De esta manera, correspondía al tribunal pronunciarse sobre los cargos aducidos en la demanda a fin de demostrar, como en últimas lo hizo, la legalidad o ilegalidad de los artículos demandados que produjeron efectos mientras estuvieron vigentes, por lo que no es de recibo la afirmación del municipio cuando expresa que los artículos acusados y derogados ninguna validez pudieron haber tenido.

— La figura de la derogatoria expresa de las normas es diferente al pronunciamiento de su ilegalidad y su consecuente declaración de nulidad.

Entre las diferencias de la derogatoria de un acto demandado y la nulidad declarada en sentencia, tienen que ver con que la nulidad va hacia el momento en que la administración expidió el acto acusado, examina de fondo los elementos de la decisión administrativa y al encontrar un vicio en la expresión de la voluntad administrativa lo saca del mundo jurídico como si no hubiera existido, solo que en este caso la vigencia fue de casi tres años y existiendo la posibilidad de haber causado efectos en la esfera de los administrados afectados con dicha decisión.

La derogatoria por su parte no atiende al estudio de los elementos de la voluntad administrativa y los vicios en dicha expedición, aunque puede ser uno de los motivos que lleve a la administración a la derogatoria de un acto anterior, por lo que el acto es válido por todo el tiempo en que estuvo vigente y los administrados no podrían alegar la conculcación de sus derechos por todo el tiempo de su vigencia porque los actos administrativos se presumen legales mientras no sean declarados nulos.

En la derogatoria expresa, como ocurrió en este caso, el legislador, llámese en este caso, Concejo Municipal de Guateque, señaló en forma precisa y concreta las normas que se derogaron. Es decir, no requiere ninguna interpretación, ya que es absolutamente clara, pues simplemente se excluye del ordenamiento los preceptos legales, desde el momento en que así lo disponga el legislador, en este caso desde la entrada en vigencia del Acuerdo 37 de 2002.

Así las cosas, se establece que el Tribunal Administrativo de Boyacá fue claro en la declaración de nulidad de los artículos acusados del Acuerdo 62 de 1999, cuyo efecto se contrae al momento de expedición del acto declarado nulo; así lo ha considerado esta corporación en reiterada jurisprudencia(2):

“Respecto a los efectos de la declaratoria de nulidad, ha sido reiterada la jurisprudencia de la Sala, al precisar que estos son “ex tunc”, es decir, que producen efectos desde el momento en que se profirió el acto anulado.

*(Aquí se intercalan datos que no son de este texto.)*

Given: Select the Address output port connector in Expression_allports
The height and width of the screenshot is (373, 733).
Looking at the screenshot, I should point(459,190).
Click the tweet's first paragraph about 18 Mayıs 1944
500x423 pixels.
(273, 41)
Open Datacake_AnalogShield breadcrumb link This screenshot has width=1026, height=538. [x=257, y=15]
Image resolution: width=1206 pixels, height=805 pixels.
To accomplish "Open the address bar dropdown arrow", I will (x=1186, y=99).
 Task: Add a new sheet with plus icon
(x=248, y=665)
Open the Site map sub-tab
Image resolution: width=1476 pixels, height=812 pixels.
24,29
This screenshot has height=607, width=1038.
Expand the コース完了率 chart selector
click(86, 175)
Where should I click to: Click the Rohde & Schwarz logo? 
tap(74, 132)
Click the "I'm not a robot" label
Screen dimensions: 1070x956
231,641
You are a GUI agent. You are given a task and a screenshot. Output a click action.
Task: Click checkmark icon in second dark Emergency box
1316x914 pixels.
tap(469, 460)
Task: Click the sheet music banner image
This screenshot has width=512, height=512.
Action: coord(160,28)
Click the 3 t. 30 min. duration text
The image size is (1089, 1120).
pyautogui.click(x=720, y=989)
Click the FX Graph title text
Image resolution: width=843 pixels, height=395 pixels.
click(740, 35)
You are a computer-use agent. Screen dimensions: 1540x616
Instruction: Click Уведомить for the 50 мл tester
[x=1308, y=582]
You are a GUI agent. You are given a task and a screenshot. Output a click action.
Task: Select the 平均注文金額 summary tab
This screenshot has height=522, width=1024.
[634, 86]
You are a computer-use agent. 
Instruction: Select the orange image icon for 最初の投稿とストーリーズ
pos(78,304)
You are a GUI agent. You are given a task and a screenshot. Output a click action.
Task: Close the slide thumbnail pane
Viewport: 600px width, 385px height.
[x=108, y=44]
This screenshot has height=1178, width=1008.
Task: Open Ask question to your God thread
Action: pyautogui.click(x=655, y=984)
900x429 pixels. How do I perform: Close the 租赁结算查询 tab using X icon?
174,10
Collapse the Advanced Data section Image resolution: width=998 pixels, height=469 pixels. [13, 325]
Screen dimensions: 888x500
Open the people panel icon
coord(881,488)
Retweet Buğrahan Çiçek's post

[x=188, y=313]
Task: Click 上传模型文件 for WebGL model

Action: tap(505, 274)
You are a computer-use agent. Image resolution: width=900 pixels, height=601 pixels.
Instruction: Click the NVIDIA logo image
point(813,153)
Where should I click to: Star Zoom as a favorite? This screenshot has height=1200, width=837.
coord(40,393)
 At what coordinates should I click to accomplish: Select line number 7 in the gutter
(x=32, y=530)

Igualmente se ha indicado que la sentencia de nulidad que recaiga sobre un acto de carácter general, afecta las situaciones que no se encuentren consolidadas, esto es, que al momento de producirse el fallo de nulidad, se encontraban impugnadas ante las autoridades administrativas o estaban demandadas ante la jurisdicción contencioso administrativa”.

Por lo expuesto, el Consejo de Estado, Sala de lo Contencioso Administrativo, Sección Primera, administrando justicia en nombre de la República y por autoridad de la ley,

FALLA:

1. CONFIRMAR el fallo de 18 de noviembre de 2009 proferido por el Tribunal Administrativo de Boyacá.

2. En firme esta providencia, devuélvase el expediente al tribunal de origen.

Cópiese, notifíquese y cúmplase.

Magistrados: Marco Antonio Velilla Moreno—María Elizabeth García González—María Claudia Rojas Lasso—Guillermo Vargas Ayala.

(1) Sentencia de esta Sección de 23 de febrero de 1996 que prohijó la tesis expuesta por la Sala Plena en sentencia de 14 de enero de 1996.

(2) Sentencia de 18 de octubre de 2006, proceso 13652, M.P. Héctor J. Romero Díaz.